Commercial property values rose a bit less than 1 percent, not including new construction. Hotel values dropped 6 percent overall in 2018 based on a three-year trend of stagnating revenue, which might be a result of higher competition, said Brent Schlosstein, the deputy director of the property appraisal division.

Property values factor in a mix of other economic data, like rising interest rates and inflation, but also growing consumer optimism and tapering job losses, Gadamus said.

It’s been some time since Anchorage has seen a construction boom. An 18 percent spike in new commercial construction in 2018 was mainly due to a few large projects, including a new Alaska Airlines hangar, a new Odom distribution center and several new hotels, Gadamus said.

The level of residential construction in 2018 was on the same level as the late 1980s, the state’s last major recession.

Home values fluctuate across a municipality that spans 2,000 square miles. Girdwood home values continued a rising trend in 2018, along with Chugiak-Eagle River and South Anchorage. Northeast Anchorage, including Fairview and Mountain View, saw a dip, while downtown saw almost no change, according to the city data.

Crackdown on tax exemptions

While managing assessments, the city assessor’s office has also been scrubbing its list of tax breaks awarded to seniors, veterans, residences and nonprofits.

Those exemptions have gained scrutiny in recent years from policymakers. Roughly 67,000 tax exemptions were listed on tax rolls last year.

For a variety of reasons, a property owner may be receiving an exemption they are no longer entitled to, Gadamus said.

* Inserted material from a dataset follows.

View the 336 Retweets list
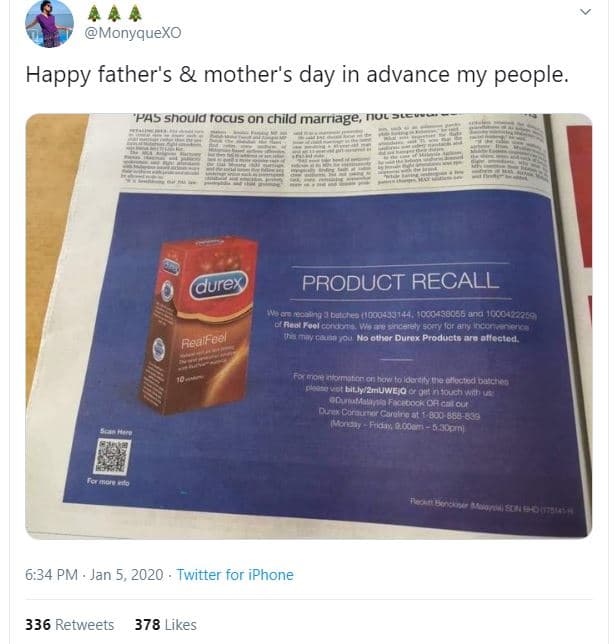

In some cases, a person is no longer living in their house for more than 185 days per year, or bought a new home and is renting out the old one, Gadamus said. Assessors check records like Alaska Permanent Fund dividends and mailing addresses to look for red flags.

Over the past two years, assessors have added about $100 million to the city’s base of taxable value by eliminating tax exemptions that weren’t valid, Gadamus said.

A recent internal audit by the city highlighted some of the problems. In a review of 158 properties registered with the city treasury as “vacation rentals,” nearly a quarter received residential property tax exemptions, auditors found. For 11 of those properties, the entire property was advertised as a vacation rental, the audit found.

In other cases, the files for nonprofit exemptions failed to have enough documentation to prove the exemption was warranted, the audit found. Older files tended to lack the documentation, according to the audit.

The assessor’s office routinely fails to meet a legal requirement to review all of the tax exemptions each year. The office would have to dedicate between two and three staff members to it, the auditors were told. Gadamus said his office simply doesn’t have the resources and would prefer to review exemptions on a six-year cycle.

In a recent work session, some city Assembly members suggested changing the law to give assessors more time.